M3GAN 2.0 Upgrades Humor Over Horror

The murderous doll is back in M3GAN 2.0, but this time, we’ve traded horror for comedy. 


M3gan, the killer doll, is back for M3GAN 2.0.
M3gan, the killer doll, is back for M3GAN 2.0 from Universal Pictures.

M3GAN 2.0 abandons any pretense of being a horror sequel and commits fully to being a straight-up comedy—a decision that works about half the time. When the film leans into its absurdist tendencies, channeling the self-aware cheekiness of classics like Naked Gun, Austin Powers, or Hot Shots, it genuinely shines. 

Two years after her violent rampage, M3gan returns to help take down Amelia (Ivanna Sakhno), a military bot built with the same tech. M3gan’s creator, Gemma (Allison Williams), has joined forces with Christian (Aristotle Athari), a former tech bro turned anti-AI crusader, to urge the world to curb their reliance on tech. Of course, her adopted daughter Cady (Violet McGraw, who returns as the tween version of the character) is still attached to M3gan and longs for the return of her robot friend.

Meanwhile, shady government agents (Timm Sharp) and other eccentric tech billionaires (Jemaine Clement) want to use this powerful technological tool for their own gains.

Clement brings the laughs in a small role, delivering a pitch-perfect performance embodying everything a certain CEO who shall not be named thinks he represents. His delivery and satirical bite shift the tone toward full comedy, something the movie frequently embraces.

Violet McGraw as Cady and Allison Williams as Gemma in M3GAN 2.0
Violet McGraw as Cady and Allison Williams as Gemma in M3GAN 2.0 from Universal Pictures.

Williams feels underutilized in a role that’s frustratingly bland and basic—something the actress gets saddled with far too often. Cady exists to spout generic cliche after generic cliche, which grows increasingly grating as the film progresses, especially when the movie had previously been more self-aware.

M3GAN 2.0 struggles to keep the jokes coming while still balancing the need to be a PG-13 action movie, but it’s not a complete misfire.

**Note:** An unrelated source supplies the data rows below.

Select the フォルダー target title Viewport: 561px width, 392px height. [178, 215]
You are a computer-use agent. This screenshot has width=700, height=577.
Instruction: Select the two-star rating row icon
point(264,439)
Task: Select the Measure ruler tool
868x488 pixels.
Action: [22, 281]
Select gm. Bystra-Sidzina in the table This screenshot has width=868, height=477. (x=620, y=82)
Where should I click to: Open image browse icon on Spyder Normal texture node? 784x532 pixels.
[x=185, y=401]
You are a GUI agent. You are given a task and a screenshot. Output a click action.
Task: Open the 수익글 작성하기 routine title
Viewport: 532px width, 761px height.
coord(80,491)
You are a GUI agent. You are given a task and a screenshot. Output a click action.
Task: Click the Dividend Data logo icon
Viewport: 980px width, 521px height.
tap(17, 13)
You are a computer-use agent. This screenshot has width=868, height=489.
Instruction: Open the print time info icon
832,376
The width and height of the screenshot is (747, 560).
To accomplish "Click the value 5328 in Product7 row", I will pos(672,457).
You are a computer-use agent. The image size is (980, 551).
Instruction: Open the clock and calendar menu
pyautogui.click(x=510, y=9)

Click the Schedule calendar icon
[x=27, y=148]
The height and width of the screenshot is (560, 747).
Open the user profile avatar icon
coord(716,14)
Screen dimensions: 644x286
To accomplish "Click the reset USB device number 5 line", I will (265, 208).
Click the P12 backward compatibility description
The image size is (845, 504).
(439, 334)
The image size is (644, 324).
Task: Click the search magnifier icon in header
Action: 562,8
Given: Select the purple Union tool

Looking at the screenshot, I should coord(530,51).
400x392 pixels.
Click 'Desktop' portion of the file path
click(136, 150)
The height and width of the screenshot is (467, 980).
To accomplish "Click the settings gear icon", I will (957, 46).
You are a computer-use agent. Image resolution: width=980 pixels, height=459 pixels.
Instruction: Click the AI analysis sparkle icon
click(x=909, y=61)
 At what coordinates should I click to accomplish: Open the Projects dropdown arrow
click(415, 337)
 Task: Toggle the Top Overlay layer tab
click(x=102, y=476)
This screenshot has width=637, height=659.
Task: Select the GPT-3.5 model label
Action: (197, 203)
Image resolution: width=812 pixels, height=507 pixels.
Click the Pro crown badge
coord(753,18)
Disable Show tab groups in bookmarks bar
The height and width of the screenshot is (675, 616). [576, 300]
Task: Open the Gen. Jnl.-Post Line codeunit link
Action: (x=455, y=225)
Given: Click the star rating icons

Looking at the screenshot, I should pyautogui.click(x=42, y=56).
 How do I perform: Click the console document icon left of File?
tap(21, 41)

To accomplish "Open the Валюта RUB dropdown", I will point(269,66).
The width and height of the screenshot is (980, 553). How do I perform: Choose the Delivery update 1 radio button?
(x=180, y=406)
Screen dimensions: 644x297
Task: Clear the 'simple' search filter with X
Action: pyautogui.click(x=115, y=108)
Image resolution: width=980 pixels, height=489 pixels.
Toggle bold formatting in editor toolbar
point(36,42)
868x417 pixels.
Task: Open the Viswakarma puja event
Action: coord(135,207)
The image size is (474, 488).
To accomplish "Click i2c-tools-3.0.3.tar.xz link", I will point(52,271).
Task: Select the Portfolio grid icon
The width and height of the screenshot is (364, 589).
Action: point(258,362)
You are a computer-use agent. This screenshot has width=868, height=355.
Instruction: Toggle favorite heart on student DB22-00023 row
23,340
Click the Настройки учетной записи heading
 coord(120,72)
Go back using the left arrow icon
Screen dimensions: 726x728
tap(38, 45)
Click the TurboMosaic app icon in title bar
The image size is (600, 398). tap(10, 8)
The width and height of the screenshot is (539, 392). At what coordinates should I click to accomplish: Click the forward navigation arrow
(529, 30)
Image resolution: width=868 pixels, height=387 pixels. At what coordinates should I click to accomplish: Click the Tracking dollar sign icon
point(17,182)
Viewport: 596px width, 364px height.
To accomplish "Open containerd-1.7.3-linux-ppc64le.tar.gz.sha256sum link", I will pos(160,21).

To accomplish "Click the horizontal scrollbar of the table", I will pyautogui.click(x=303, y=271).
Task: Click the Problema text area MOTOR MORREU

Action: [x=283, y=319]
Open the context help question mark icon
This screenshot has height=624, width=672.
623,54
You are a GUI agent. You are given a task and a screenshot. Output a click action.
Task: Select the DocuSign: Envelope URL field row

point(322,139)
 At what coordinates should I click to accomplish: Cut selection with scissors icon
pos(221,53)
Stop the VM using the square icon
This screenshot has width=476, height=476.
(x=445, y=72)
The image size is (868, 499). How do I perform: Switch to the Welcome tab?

There’s a straight-out-of-DOGE deadpan declaration, “I’m gonna kill them because, to be honest, I don’t really know what they do here,” that feels perfectly biting. Another joke rescues what could have been a very generic sentimental beat and shows the kind of subversive humor that suggests the movie knows what it could be at its best. It understands the camp and memes, and it thrives when it embraces those things.

The film also includes an AI-generated video joke, but in a rare instance of appropriateness, the artificial nature serves the story’s themes. It might be one of the few perfect uses of AI video in a major Hollywood production because it directly relates to the film’s central joke about artificial intelligence.

Ivanna Sakhno as Amelia in M3GAN 2.0.
Ivanna Sakhno as Amelia in M3GAN 2.0 from Universal Pictures.

The script does suffer from what feels like “second-screen syndrome”—the assumption that audiences will be half-watching while scrolling their phones. This leads to excessive exposition, repeated information, and dialogue that tells us what we’re already seeing. 

Pacing becomes an issue in the third act, where the film overstays its welcome by 20-30 minutes. I couldn’t help but think there was a tight, fun 80-90-minute PG-13 comedy somewhere in this 2-hour film.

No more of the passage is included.